◆ **YOUR ASSIGNMENT**
Once the line with "Instruction: Click the question" is found in the entries below, repeat it and each following line exactly, up to and including the line with "Given: Select the Edit tab in sidebar". Add no other lines.

◆ **Stored data**
● ● ● ● ●
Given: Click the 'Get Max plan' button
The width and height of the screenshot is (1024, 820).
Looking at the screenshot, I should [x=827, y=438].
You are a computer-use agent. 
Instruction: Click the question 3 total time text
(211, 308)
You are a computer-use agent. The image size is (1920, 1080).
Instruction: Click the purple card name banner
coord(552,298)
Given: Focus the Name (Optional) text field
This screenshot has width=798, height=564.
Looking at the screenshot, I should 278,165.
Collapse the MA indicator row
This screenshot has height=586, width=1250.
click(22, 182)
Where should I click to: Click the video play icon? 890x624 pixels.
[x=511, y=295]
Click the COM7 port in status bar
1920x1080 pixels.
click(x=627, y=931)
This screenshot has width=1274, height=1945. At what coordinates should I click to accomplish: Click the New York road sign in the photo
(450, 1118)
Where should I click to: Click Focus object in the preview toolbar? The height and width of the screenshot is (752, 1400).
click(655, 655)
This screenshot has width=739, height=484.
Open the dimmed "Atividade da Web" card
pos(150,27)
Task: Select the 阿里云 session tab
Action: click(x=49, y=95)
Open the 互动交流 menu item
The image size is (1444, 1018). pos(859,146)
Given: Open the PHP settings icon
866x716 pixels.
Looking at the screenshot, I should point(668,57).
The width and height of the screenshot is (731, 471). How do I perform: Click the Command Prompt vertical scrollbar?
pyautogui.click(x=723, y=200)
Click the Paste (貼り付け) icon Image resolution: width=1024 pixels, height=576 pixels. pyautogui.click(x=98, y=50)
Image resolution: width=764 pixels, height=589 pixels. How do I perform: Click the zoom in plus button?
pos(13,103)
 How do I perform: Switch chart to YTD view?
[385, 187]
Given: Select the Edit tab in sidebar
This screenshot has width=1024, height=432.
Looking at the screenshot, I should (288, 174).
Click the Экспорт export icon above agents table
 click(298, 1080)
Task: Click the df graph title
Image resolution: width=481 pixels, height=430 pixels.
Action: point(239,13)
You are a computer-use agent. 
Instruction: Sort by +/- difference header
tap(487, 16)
● ● ● ● ●
◆ **TASK OUTPUT**
Instruction: Click the question 3 total time text
(211, 308)
You are a computer-use agent. The image size is (1920, 1080).
Instruction: Click the purple card name banner
coord(552,298)
Given: Focus the Name (Optional) text field
This screenshot has width=798, height=564.
Looking at the screenshot, I should 278,165.
Collapse the MA indicator row
This screenshot has height=586, width=1250.
click(22, 182)
Where should I click to: Click the video play icon? 890x624 pixels.
[x=511, y=295]
Click the COM7 port in status bar
1920x1080 pixels.
click(x=627, y=931)
This screenshot has width=1274, height=1945. At what coordinates should I click to accomplish: Click the New York road sign in the photo
(450, 1118)
Where should I click to: Click Focus object in the preview toolbar? The height and width of the screenshot is (752, 1400).
click(655, 655)
This screenshot has width=739, height=484.
Open the dimmed "Atividade da Web" card
pos(150,27)
Task: Select the 阿里云 session tab
Action: click(x=49, y=95)
Open the 互动交流 menu item
The image size is (1444, 1018). pos(859,146)
Given: Open the PHP settings icon
866x716 pixels.
Looking at the screenshot, I should point(668,57).
The width and height of the screenshot is (731, 471). How do I perform: Click the Command Prompt vertical scrollbar?
pyautogui.click(x=723, y=200)
Click the Paste (貼り付け) icon Image resolution: width=1024 pixels, height=576 pixels. pyautogui.click(x=98, y=50)
Image resolution: width=764 pixels, height=589 pixels. How do I perform: Click the zoom in plus button?
pos(13,103)
 How do I perform: Switch chart to YTD view?
[385, 187]
Given: Select the Edit tab in sidebar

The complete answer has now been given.